There are, in literary history, few `scenes de la vie privee' more affecting than that of the greatest of English poetesses, in the maturity of her first poetic period, lying, like a fading flower, for hours, for days continuously, in a darkened room in a London house. So ill was Miss Elizabeth Barrett, early in the second half of the forties, that few friends, herself even, could venture to hope for a single one of those Springs which she previsioned so longingly. To us, looking back at this period, in the light of what we know of a story of singular beauty, there is an added pathos in the circumstance that, as the singer of so many exquisite songs lay on her invalid's sofa, dreaming of things which, as she thought, might never be, all that was loveliest in her life was fast approaching — though, like all joy, not without an equally unlooked-for sorrow. "I lived with visions for my company, instead of men and women . . . nor thought to know a sweeter music than they played to me."
This is not the occasion, and if it were, there would still be imperative need for extreme concision, whereon to dwell upon the early life of Elizabeth Barrett Browning. The particulars of it are familiar to all who love English literature: for there is, in truth, not much to tell — not much, at least, that can well be told. It must suffice, here, that Miss Barrett was born on the 4th of March 1809,* and so was the senior, by three years, of Robert Browning.
— * Should be 1806. See note in Table of Contents. — A. L., 1996. —
By 1820, in remote Herefordshire, the not yet eleven-year-old poetess had already "cried aloud on obsolete Muses from childish lips" in various "nascent odes, epics, and didactics." At this time, she tells us, the Greeks were her demi-gods, and she dreamt much of Agamemnon. In the same year, in suburban Camberwell, a little boy was often wont to listen eagerly to his father's narrative of the same hero, and to all the moving tale of Troy. It is significant that these two children, so far apart, both with the light of the future upon their brows, grew up in familiarity with something of the antique beauty. It was a lifelong joy to both, that "serene air of Greece". Many an hour of gloom was charmed away by it for the poetess who translated the "Prometheus Bound" of Aeschylus, and wrote "The Dead Pan": many a happy day and memorable night were spent in that "beloved environment" by the poet who wrote "Balaustion's Adventure" and translated the "Agamemnon".
The chief sorrow of her life, however, occurred in her thirty-first year. She never quite recovered from the shock of her well-loved brother Edward's tragic death, a mysterious disaster, for the foundering of the little yacht `La Belle Sauvage' is almost as inexplicable as that of the `Ariel' in the Spezzian waters beyond Lerici.
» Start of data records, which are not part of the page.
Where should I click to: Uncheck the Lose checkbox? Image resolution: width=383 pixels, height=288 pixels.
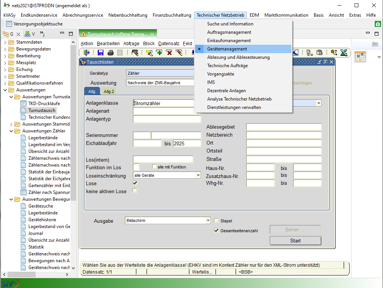click(x=134, y=183)
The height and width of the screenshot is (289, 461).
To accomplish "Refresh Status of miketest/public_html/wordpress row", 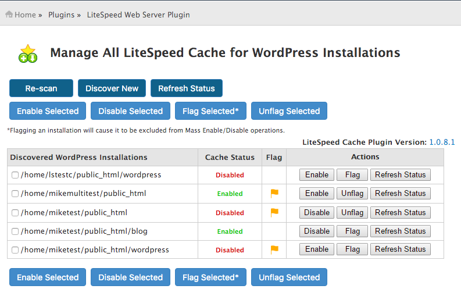I will 401,249.
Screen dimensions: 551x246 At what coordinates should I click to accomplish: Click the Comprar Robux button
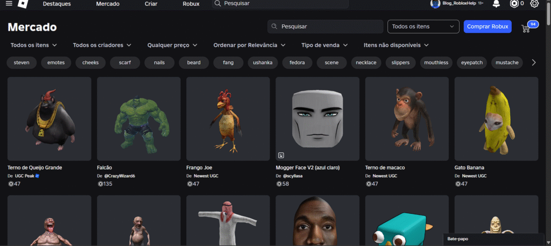click(488, 26)
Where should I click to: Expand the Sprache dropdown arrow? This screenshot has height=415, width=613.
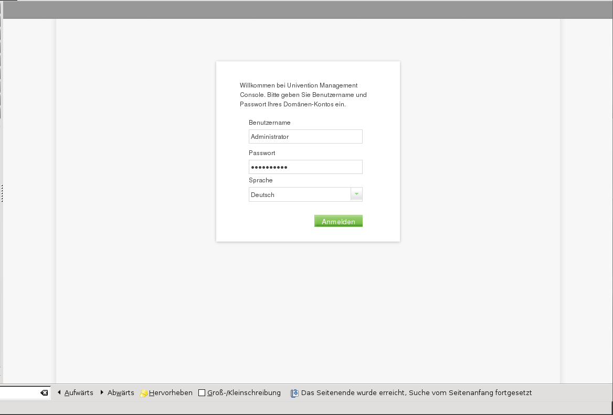point(356,194)
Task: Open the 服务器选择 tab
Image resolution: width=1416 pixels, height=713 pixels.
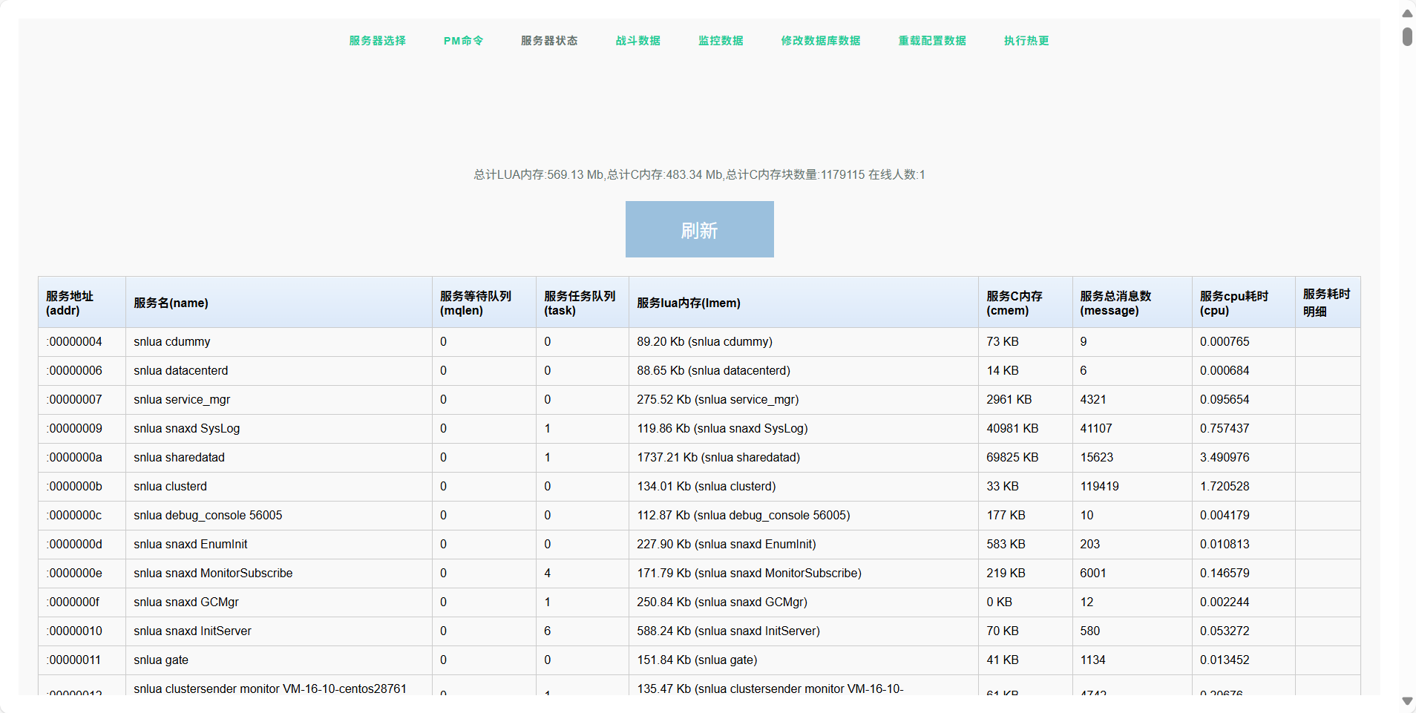Action: [377, 41]
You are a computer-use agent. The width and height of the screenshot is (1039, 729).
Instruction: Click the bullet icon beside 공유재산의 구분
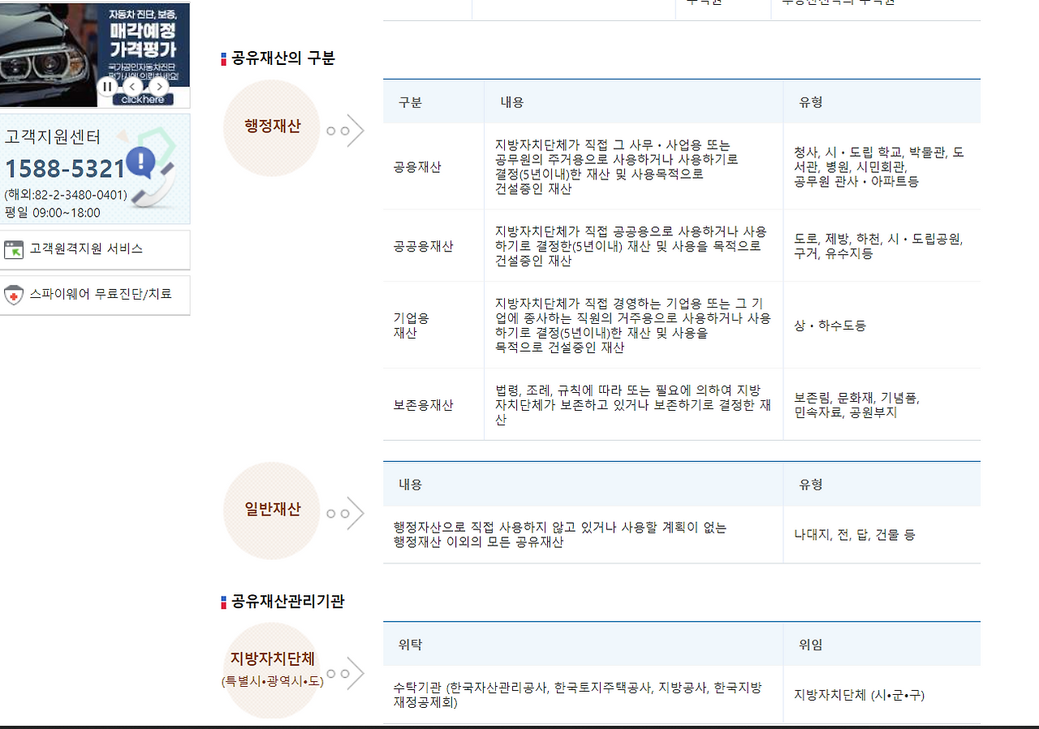pos(222,58)
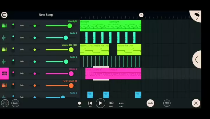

Not only through the ensuing winter, but often in the dreams of after years, "the sound of the waves rang in my ears like the moans of one dying."
The removal of the Barrett household to Gloucester Place, in Western London, was a great event. Here, invalid though she was, she could see friends occasionally and get new books constantly. Her name was well known and became widely familiar when her "Cry of the Children" rang like a clarion throughout the country. The poem was founded upon an official report by Richard Hengist Horne, the friend whom some years previously she had won in correspondence, and with whom she had become so intimate, though without personal acquaintance, that she had agreed to write a drama in collaboration with him, to be called "Psyche Apocalypte", and to be modelled on "Greek instead of modern tragedy."